The transformation of the Republic of Korea into an economic and political powerhouse should come as a surprise to those who are familiar with the peninsula’s history. Torn apart by the Korean War, North and South Korea pursued completely different trajectories to development yet each path is overshadowed by the legacies of the past because each half of the peninsula expends large sums of money maintaining standing military forces that are ready at a moment’s notice to reignite the Korean War all over again.
While the Democratic People’s Republic of Korea pursued a Stalinist-model of development, South Korea experienced a series of military dictatorships and state-led development under the dictatorship of Park Chung-hee.
The Korean War had devastated North and South Korea and ripped apart regions that were a united entity for many generations. The North was rich in mineral resources while the South held most of the country’s arable land.
Prior to the Korean War, Korea was under the colonial rule of the Japanese, who renamed members of the population as well as entire cities trying to make ethnic Koreans into ethnic Japanese. The trauma of generations of war, oppression, and then division would lead many to rightly conclude that South Korea’s rise is an economic miracle.
Seoul, the capital of South Korea, is among the most modern cities in the world: bustling with people, commerce, and technology, it is both a showcase and a model for the future.
After the Korean War, the South was among the poorest countries in the world with income levels on par with African nations recently liberated from colonialism; yet, by the end of 2011 it was richer on average than the member states of the European Union. This gives South Korea the distinction of being one of the few states that has risen from aid-based to wealth within a relatively short time.

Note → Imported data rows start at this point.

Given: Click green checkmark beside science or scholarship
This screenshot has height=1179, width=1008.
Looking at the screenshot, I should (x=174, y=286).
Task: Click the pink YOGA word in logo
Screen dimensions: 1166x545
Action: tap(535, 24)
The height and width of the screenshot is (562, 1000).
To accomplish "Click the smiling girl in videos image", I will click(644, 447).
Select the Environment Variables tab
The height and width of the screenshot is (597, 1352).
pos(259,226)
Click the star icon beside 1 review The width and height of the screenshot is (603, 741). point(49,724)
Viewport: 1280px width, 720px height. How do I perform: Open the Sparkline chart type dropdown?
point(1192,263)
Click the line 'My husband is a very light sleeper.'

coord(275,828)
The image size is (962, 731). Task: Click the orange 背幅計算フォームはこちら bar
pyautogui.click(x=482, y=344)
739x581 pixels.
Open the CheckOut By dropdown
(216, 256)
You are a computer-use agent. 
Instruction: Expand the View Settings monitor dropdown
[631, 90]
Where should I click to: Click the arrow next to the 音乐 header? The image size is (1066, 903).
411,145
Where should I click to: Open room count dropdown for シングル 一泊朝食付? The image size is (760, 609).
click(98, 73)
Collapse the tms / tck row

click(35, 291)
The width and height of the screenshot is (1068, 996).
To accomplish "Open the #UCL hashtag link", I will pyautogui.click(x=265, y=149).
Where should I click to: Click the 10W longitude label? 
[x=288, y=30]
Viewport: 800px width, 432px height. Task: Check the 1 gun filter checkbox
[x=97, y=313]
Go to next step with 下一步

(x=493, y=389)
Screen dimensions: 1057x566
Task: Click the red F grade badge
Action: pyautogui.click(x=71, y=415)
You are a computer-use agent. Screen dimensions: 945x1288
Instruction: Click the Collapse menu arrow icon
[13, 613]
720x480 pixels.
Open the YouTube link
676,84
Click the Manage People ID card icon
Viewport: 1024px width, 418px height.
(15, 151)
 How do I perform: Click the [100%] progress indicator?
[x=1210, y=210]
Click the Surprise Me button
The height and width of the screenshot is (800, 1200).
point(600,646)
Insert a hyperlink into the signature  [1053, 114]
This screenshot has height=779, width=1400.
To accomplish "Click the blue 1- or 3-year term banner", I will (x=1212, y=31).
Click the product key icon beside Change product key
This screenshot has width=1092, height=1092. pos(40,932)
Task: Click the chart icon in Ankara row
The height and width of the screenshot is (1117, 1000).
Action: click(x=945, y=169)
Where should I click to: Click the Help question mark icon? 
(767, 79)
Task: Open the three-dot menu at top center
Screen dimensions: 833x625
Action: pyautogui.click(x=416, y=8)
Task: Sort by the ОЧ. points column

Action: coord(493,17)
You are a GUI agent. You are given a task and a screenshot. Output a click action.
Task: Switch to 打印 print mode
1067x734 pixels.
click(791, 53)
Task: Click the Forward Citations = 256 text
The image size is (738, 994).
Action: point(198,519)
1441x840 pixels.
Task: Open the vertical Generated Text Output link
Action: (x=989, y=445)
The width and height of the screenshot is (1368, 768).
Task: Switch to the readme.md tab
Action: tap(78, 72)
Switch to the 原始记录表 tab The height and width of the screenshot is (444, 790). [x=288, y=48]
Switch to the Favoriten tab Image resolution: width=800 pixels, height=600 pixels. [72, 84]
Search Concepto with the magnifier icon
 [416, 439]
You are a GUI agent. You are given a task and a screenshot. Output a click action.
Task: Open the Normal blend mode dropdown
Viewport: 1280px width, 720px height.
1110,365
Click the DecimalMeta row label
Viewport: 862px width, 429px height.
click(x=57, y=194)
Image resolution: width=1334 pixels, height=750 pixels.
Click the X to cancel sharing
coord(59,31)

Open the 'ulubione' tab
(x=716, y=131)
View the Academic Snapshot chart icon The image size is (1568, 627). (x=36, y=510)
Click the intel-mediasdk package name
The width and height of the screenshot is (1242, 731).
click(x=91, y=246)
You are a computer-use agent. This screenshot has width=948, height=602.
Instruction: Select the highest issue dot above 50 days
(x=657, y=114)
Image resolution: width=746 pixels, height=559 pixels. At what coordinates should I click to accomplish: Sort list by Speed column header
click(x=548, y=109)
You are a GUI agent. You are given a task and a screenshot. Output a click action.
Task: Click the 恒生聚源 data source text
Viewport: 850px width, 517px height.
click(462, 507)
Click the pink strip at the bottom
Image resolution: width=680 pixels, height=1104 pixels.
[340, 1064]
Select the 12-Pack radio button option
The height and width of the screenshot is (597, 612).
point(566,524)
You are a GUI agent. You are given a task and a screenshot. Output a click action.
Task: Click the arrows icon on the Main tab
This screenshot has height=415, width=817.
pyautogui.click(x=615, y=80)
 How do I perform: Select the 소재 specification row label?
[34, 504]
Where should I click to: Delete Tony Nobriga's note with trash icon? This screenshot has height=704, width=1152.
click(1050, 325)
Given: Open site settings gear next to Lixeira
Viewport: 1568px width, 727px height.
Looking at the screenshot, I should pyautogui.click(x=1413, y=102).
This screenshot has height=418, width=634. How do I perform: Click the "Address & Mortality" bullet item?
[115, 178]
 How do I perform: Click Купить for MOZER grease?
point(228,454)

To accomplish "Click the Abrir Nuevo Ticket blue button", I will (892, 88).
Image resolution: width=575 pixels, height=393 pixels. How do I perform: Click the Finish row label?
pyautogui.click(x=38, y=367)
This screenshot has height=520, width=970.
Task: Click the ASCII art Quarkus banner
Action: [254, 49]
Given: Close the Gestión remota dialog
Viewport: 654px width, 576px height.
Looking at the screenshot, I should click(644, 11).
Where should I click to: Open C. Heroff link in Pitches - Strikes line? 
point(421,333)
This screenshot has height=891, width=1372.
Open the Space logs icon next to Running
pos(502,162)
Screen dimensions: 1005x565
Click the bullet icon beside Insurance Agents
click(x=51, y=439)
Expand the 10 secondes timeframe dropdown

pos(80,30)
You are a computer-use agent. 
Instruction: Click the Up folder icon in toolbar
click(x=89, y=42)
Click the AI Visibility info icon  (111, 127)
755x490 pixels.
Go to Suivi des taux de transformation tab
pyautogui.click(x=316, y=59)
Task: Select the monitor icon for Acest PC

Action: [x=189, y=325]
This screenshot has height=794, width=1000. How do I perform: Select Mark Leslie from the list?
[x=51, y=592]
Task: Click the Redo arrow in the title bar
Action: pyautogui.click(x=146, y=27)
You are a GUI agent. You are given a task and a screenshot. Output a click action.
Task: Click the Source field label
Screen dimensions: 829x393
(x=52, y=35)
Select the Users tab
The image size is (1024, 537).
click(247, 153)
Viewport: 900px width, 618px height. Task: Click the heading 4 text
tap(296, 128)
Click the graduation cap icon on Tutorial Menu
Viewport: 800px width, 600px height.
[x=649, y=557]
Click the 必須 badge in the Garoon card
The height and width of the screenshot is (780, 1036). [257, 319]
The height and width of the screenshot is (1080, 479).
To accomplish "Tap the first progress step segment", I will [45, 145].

It is touted by economists as a model for others because South Korea successfully transitioned from a brutal military dictatorship to a parliamentary democracy and ranks, along with Japan, as among the most liberal East Asian states.
Under the administration of former Hyundai Chief Executive Officer now President of South Korea, Lee Myung-bak, South Korea has expanded progressive social policies as well as the social welfare system.
All of this growth is part of Korea’s ‘catching-up’ phase of development: it is how the nation handles the future that will decide whether Korea’s economy continues to rise. For example, after besting its rivals, Korea will need to rely more on innovation to continue its successful trajectory. This introduces an element of trial-and-error heretofore foreign to an economy that has modeled itself on the successes of others.
The Korean workforce is highly trained and educated. Both to its advantage and its disadvantage, its economy is dominated by large, all-powerful chaebol that squeeze out smaller firms from competition. Mirroring this, its civil society is marked by strong family ties. As time marches forward, this model will come increasingly under strain as social mobility both geographically and economically places strains on traditional social models.
While employing only 25% of the workforce, South Korea’s chaebol form 50% of the nation’s economic output. Conglomerates like the chaebol exist in other nations, but few have the resilience nor use the same methodical, relentless success of the South Korean conglomerates. One worrying problem with the all-powerful chaebol is that many executives within the leadership at these firms are dependent upon the founding families for their positions through patronage networks. The tradition of keeping these companies within the family puts major portions of South Korea’s economy at risk depending upon the successor’s business acumen.
Additionally, as argued earlier, one challenge in continuing growth is innovation and there is evidence that the chaebol system stifles innovation and does not promote it because it is a system inherently designed to limit risk. Limiting risks limits opportunities for growth and increases the likelihood that poor business models, products, or leadership will become calcified, contributing to the firm’s long-term stagnation.